● DIRECTIONS
Please find every line of the listing below where "resolution" occurs and copy it.

● SOURCE DATA

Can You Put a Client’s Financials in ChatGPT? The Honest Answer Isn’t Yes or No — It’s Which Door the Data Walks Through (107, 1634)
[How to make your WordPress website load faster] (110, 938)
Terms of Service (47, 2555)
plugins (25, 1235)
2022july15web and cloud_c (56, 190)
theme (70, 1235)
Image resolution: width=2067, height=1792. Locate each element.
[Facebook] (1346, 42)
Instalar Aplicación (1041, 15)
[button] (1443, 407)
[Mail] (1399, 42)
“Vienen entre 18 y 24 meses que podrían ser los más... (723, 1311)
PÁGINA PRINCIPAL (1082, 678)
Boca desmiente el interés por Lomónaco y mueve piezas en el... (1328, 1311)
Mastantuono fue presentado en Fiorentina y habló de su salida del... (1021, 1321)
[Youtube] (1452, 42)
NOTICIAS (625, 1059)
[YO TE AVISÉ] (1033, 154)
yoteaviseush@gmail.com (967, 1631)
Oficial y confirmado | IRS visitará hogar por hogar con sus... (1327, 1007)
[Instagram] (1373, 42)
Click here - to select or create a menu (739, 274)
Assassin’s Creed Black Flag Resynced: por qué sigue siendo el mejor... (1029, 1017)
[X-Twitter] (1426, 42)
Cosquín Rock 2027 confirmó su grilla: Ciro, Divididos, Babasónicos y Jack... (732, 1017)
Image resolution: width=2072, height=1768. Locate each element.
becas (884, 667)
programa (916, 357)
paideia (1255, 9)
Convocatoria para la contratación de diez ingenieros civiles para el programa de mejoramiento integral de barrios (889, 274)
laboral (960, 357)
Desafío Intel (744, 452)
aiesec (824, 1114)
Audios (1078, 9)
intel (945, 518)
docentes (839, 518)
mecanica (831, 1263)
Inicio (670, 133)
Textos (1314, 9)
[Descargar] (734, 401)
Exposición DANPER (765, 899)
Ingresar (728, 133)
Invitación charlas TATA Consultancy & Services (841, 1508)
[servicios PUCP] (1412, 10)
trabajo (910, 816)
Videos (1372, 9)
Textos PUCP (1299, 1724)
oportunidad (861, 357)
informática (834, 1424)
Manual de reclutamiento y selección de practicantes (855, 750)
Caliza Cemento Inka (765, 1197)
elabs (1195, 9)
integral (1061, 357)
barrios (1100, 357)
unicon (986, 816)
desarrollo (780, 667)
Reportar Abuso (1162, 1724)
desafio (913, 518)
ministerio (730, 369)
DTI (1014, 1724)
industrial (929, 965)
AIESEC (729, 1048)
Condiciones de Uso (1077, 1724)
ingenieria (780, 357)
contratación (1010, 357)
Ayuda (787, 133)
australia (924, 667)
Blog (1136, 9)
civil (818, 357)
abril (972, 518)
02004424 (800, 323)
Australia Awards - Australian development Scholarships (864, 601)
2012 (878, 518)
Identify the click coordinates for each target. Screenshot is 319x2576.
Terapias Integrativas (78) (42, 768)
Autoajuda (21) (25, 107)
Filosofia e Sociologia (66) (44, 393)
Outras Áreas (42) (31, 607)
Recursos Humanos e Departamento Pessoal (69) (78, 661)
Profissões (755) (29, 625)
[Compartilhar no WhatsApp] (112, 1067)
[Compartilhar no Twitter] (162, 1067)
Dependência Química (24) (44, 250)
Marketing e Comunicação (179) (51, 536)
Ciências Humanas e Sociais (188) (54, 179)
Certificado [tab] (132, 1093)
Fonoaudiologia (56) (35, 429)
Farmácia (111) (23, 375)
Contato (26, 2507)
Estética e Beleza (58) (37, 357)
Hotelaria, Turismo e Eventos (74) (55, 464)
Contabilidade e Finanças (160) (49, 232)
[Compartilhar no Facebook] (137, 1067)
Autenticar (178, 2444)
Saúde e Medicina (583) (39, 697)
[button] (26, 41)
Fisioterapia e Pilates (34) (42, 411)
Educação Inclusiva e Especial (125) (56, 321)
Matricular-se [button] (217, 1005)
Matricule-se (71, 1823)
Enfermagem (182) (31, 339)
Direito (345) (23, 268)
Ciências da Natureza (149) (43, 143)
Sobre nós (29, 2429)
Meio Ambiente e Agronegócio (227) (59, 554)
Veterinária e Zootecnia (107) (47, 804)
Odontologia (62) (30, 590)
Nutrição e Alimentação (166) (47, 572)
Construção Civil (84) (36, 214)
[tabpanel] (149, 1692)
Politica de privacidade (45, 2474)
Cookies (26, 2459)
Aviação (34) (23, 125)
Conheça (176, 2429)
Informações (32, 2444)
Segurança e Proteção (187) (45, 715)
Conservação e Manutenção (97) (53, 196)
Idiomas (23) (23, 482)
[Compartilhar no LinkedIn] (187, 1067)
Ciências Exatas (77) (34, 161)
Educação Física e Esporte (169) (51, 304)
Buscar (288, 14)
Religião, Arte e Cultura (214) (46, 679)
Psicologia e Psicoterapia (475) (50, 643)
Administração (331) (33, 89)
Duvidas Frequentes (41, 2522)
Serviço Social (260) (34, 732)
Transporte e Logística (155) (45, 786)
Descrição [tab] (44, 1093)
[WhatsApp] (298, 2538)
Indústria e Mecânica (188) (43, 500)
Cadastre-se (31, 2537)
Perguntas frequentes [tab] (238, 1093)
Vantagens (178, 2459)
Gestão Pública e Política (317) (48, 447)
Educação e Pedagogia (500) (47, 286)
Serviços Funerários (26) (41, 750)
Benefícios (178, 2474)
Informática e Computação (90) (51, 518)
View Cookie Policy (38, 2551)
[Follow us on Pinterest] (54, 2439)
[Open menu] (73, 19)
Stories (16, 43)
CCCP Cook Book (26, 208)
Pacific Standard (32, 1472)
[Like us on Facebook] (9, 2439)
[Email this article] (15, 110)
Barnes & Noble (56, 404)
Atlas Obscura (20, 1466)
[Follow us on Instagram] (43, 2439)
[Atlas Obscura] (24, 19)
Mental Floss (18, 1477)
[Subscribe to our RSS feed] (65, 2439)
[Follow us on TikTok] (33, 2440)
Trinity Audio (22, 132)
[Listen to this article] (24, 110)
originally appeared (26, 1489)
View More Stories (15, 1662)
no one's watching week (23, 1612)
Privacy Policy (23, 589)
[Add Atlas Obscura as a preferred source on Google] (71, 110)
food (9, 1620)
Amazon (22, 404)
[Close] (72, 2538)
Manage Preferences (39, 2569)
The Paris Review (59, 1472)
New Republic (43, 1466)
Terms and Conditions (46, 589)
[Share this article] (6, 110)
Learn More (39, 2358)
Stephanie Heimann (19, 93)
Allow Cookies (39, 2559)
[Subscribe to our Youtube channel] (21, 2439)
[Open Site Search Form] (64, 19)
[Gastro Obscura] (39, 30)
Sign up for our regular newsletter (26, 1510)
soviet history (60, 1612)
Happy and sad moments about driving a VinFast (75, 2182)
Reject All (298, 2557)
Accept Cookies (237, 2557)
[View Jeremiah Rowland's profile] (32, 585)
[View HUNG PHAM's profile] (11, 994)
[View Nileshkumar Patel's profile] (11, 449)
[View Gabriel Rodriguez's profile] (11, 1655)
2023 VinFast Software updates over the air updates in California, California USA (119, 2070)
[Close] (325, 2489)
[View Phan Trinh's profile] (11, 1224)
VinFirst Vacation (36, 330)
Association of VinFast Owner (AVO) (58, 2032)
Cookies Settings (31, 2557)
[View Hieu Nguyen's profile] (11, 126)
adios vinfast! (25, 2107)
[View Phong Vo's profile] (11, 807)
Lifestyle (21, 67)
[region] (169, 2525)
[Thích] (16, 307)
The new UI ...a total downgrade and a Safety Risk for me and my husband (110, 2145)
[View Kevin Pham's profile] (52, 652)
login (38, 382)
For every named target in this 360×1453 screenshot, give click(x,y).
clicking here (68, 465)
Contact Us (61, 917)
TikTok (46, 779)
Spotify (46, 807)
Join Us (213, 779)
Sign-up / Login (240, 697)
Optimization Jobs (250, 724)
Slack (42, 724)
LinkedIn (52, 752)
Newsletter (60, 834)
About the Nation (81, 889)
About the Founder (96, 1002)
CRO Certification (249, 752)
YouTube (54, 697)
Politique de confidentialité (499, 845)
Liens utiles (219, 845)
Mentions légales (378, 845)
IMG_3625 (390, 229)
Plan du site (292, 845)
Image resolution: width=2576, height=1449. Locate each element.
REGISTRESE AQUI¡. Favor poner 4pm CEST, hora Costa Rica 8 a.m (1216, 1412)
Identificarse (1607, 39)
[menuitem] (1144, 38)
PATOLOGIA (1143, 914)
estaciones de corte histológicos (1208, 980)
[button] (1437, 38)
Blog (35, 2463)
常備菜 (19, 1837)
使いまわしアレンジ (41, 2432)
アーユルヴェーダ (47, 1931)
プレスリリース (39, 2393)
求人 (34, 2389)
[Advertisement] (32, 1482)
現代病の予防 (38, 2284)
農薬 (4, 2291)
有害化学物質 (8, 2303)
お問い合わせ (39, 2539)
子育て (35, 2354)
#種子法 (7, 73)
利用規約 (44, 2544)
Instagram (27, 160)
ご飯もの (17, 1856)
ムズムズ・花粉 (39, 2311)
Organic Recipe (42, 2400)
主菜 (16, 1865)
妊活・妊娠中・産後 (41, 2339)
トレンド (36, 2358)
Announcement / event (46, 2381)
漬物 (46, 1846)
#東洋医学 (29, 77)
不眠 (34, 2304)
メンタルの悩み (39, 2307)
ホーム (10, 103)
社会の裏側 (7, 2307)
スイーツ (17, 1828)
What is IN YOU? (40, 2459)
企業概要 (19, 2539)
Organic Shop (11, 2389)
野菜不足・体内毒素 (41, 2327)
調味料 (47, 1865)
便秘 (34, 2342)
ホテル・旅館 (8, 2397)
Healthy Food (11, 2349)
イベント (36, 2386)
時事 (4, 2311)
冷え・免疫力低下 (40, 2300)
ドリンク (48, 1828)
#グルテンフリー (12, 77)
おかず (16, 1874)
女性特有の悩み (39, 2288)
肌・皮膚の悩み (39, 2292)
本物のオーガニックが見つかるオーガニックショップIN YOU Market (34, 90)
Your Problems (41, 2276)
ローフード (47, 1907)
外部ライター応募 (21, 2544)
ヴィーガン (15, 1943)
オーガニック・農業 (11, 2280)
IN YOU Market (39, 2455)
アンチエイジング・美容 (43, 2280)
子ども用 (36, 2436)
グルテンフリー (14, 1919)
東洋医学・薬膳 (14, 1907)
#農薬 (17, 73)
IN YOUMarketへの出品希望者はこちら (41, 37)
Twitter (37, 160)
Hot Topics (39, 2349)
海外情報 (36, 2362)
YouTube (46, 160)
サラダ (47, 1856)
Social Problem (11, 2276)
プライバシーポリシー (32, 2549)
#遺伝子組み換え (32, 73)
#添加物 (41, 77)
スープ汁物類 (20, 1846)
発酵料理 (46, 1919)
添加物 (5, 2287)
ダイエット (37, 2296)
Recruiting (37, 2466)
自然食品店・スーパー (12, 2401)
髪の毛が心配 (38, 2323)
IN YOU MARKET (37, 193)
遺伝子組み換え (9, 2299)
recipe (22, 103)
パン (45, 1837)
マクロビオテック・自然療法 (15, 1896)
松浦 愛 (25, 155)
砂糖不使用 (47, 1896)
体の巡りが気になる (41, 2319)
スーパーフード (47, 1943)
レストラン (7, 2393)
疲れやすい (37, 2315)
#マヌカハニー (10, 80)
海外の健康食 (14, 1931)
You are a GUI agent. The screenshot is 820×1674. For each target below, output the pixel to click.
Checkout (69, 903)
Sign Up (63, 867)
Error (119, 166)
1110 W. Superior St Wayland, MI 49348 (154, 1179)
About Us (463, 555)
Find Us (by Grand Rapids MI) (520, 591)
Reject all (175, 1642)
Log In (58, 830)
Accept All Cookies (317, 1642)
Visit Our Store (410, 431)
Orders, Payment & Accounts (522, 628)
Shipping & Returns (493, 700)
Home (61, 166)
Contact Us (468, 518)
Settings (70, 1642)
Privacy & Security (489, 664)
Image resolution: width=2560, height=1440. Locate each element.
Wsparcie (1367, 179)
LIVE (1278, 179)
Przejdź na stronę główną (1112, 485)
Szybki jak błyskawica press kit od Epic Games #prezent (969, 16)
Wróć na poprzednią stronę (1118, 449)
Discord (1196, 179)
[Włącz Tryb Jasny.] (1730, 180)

● ANSWER SECTION
Image resolution: width=2067, height=1792. Locate each element.
Image resolution: width=2072, height=1768. Locate each element.
Image resolution: width=2576, height=1449. Locate each element.
Image resolution: width=2560, height=1440. Locate each element.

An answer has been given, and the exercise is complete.